Task requirements: From the entries that follow, gather each line holding the word "agent".

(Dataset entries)
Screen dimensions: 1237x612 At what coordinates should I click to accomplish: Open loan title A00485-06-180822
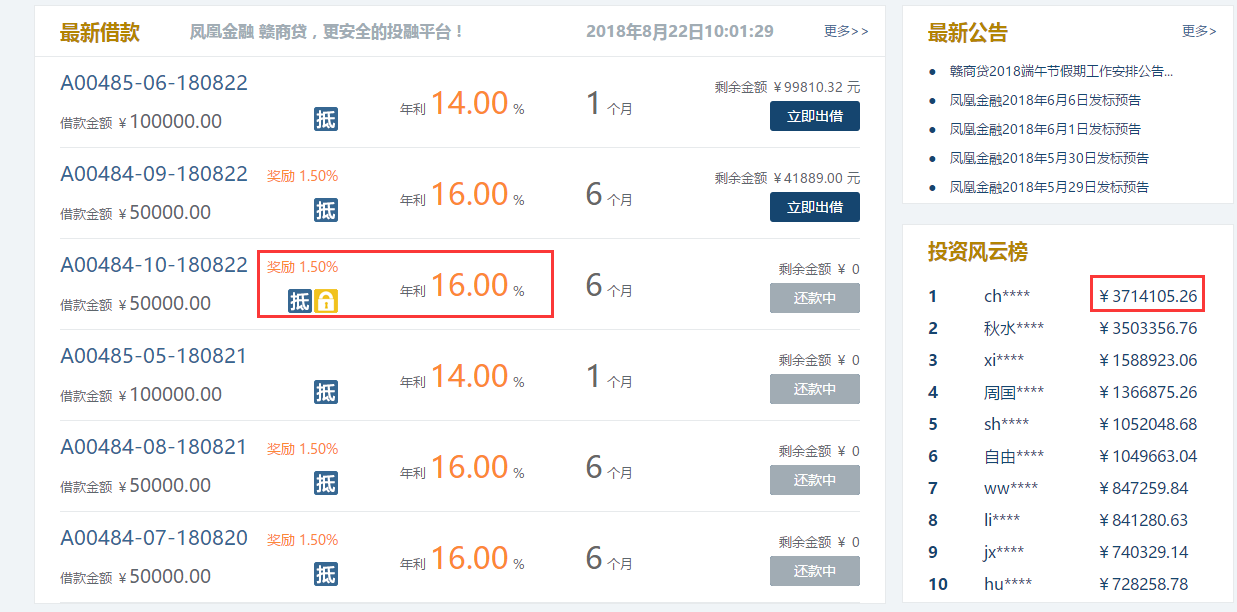(154, 83)
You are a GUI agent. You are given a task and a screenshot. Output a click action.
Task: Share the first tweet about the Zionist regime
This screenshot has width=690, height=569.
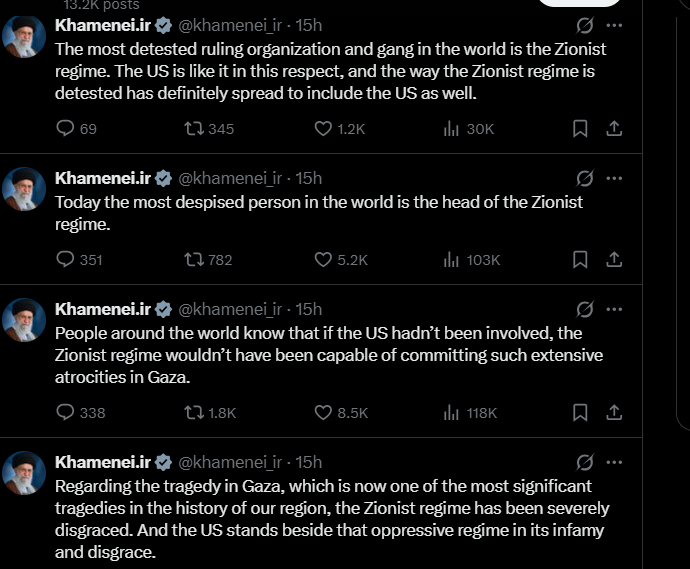(614, 128)
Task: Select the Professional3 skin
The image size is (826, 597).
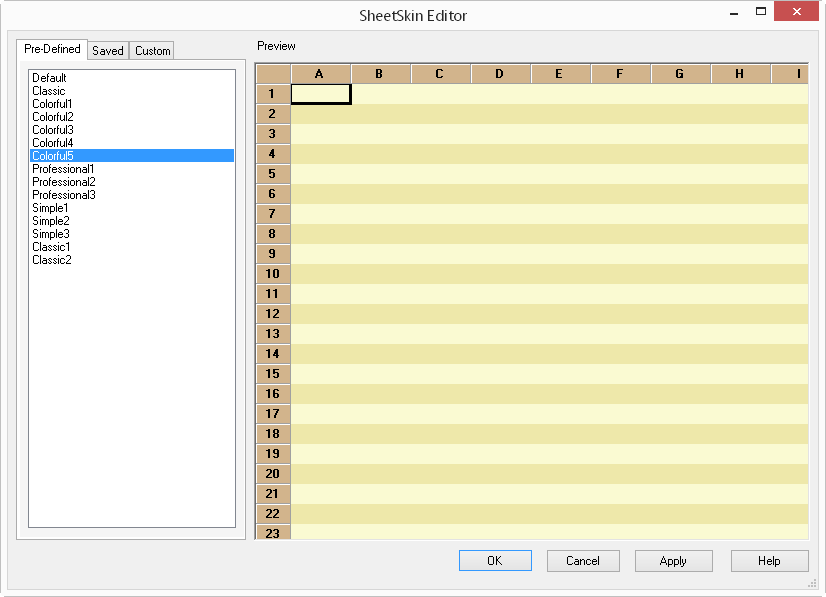Action: [63, 194]
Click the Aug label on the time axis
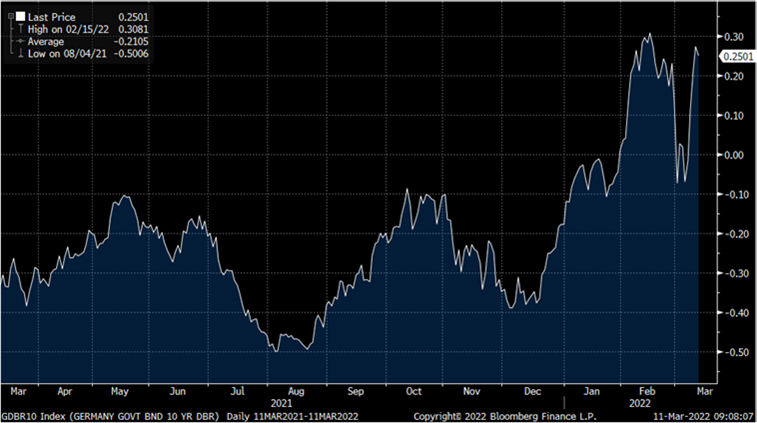 (x=295, y=392)
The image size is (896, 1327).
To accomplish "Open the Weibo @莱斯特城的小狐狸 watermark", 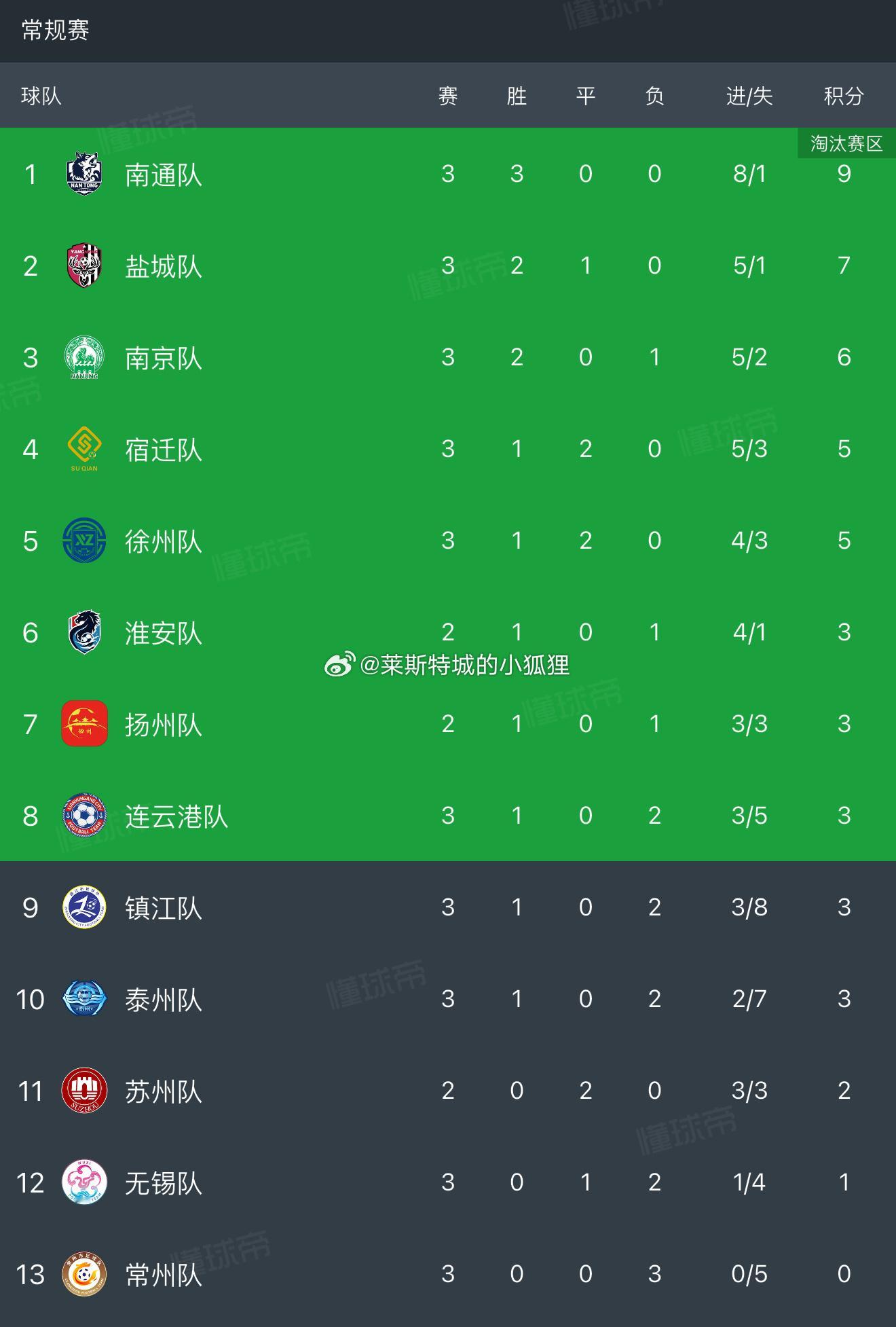I will [x=447, y=665].
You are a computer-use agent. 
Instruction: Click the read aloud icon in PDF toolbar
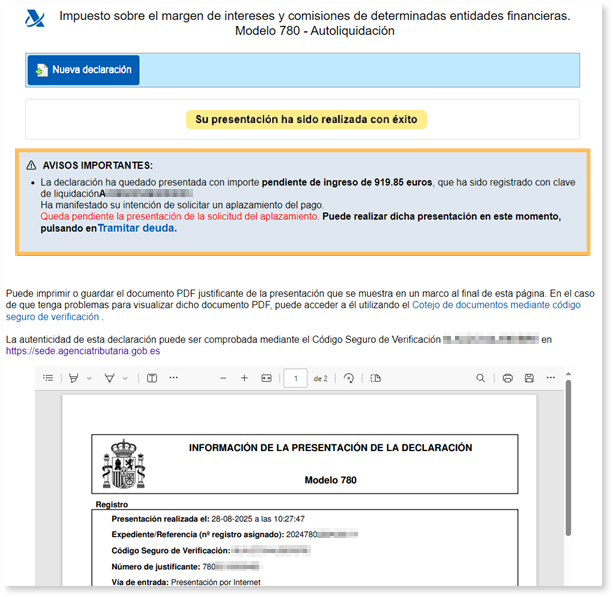[x=152, y=378]
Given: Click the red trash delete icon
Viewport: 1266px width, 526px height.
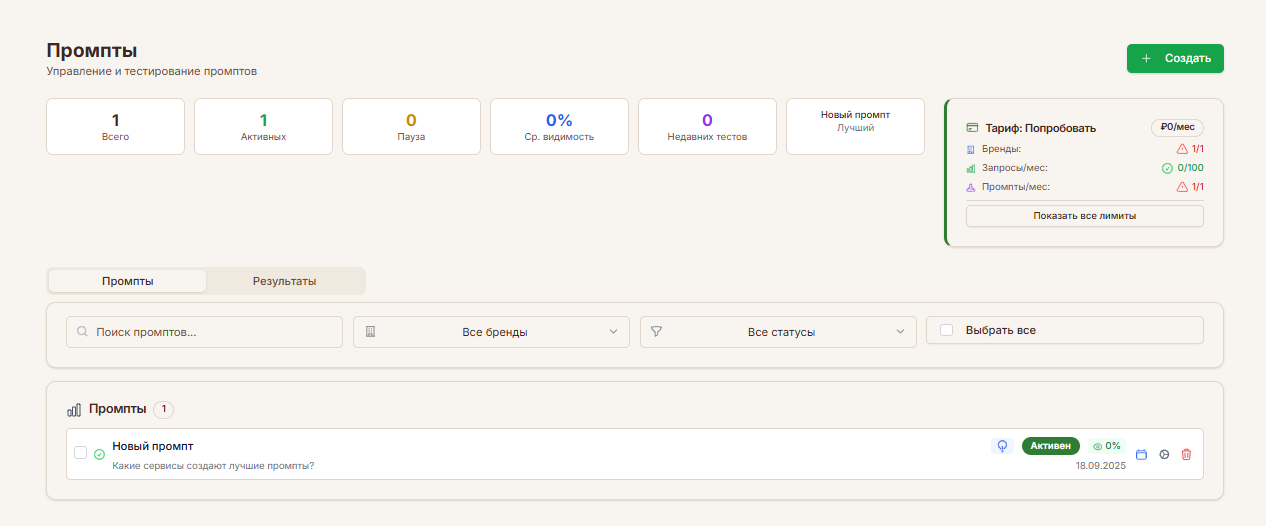Looking at the screenshot, I should point(1186,454).
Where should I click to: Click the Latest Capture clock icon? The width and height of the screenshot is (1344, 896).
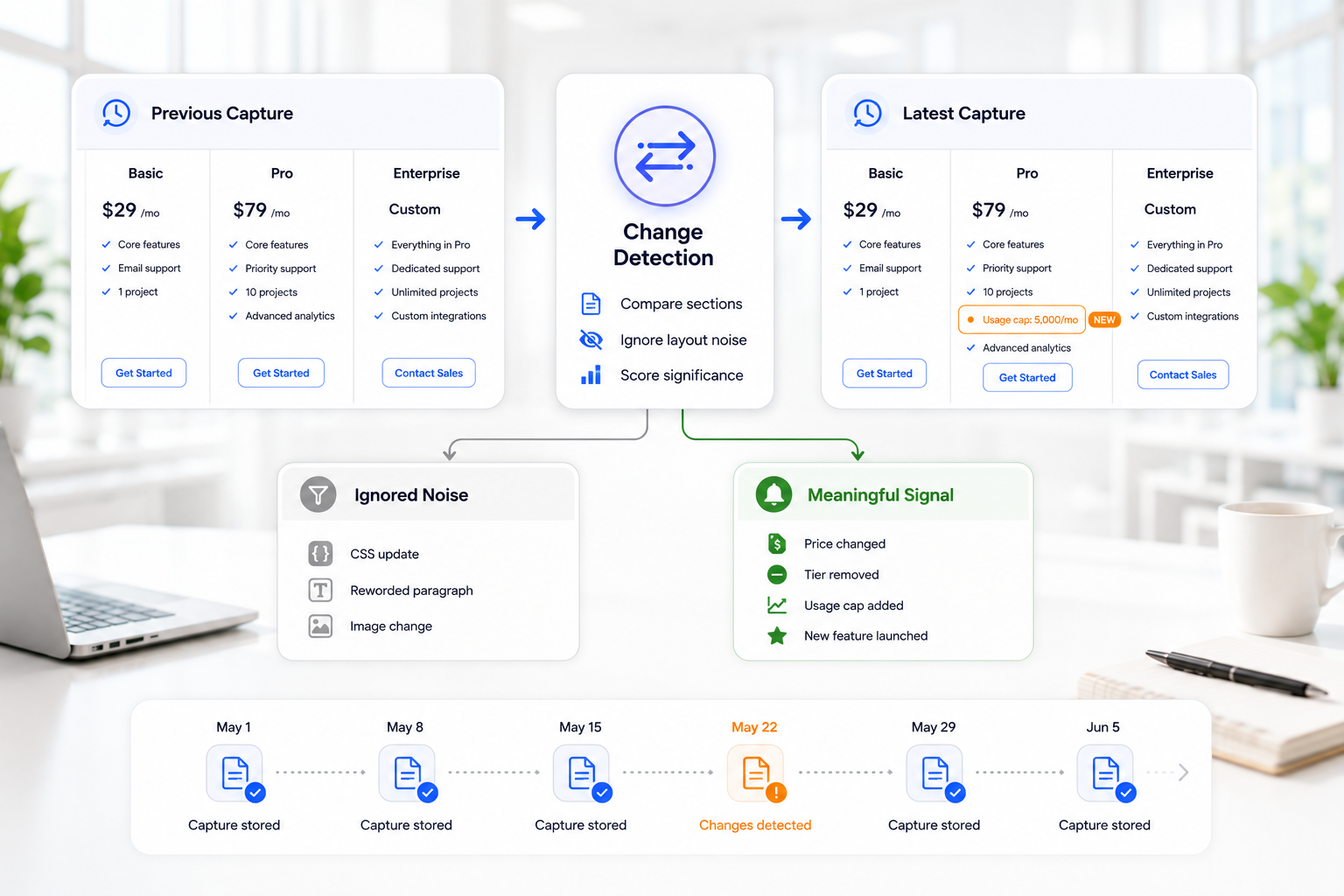(867, 113)
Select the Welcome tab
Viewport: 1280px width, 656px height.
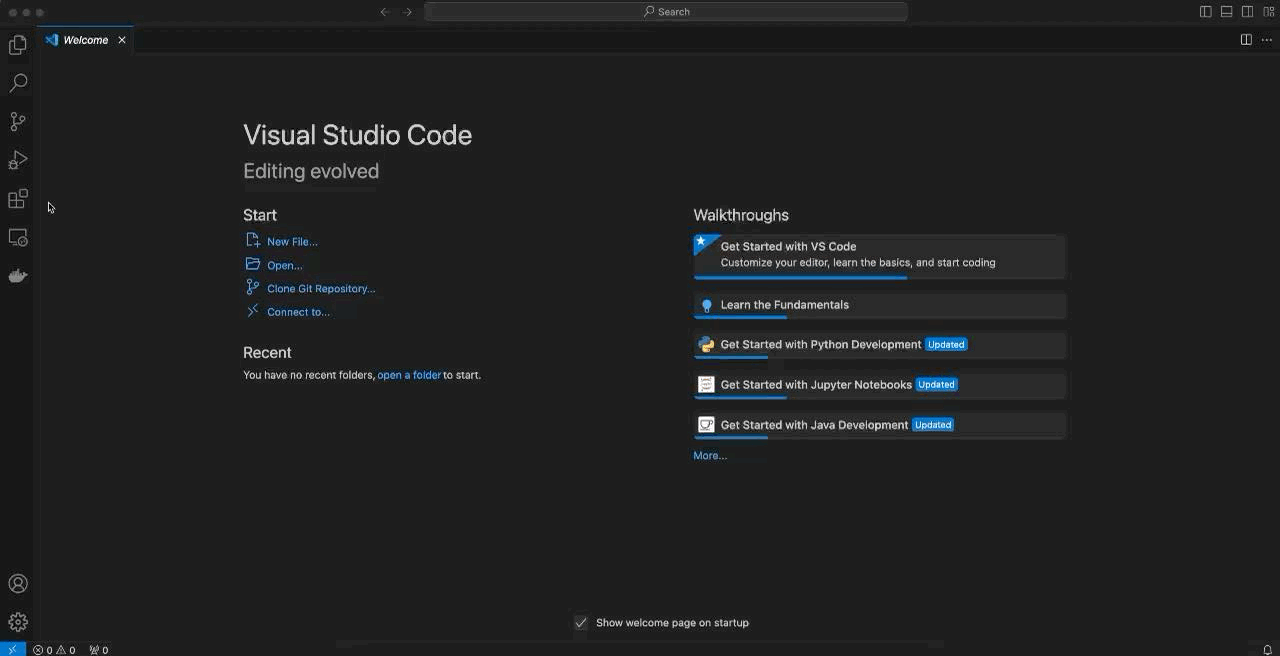[84, 40]
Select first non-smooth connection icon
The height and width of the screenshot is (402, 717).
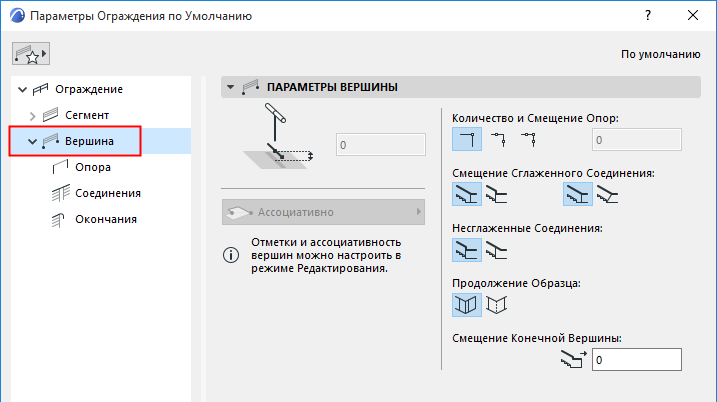pyautogui.click(x=467, y=251)

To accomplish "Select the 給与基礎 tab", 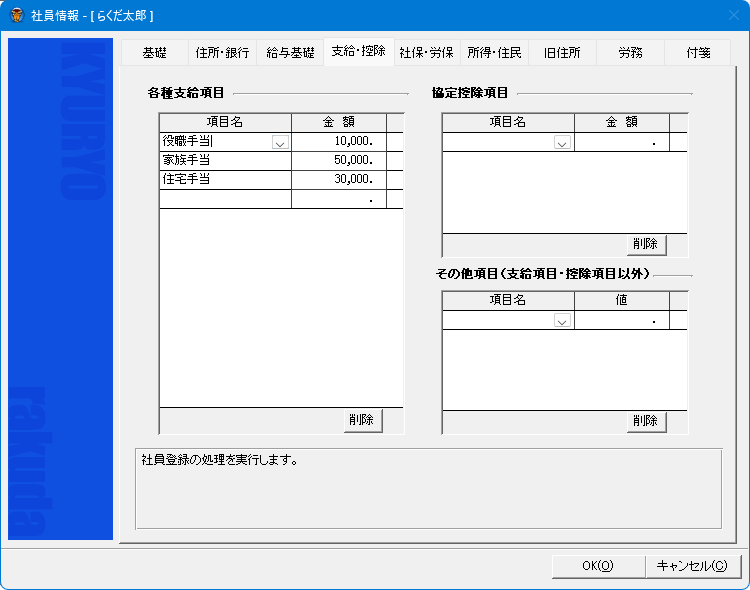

Reply:
You are a GUI agent. You are given a task and a screenshot. Output a click action.
You are a computer-use agent. 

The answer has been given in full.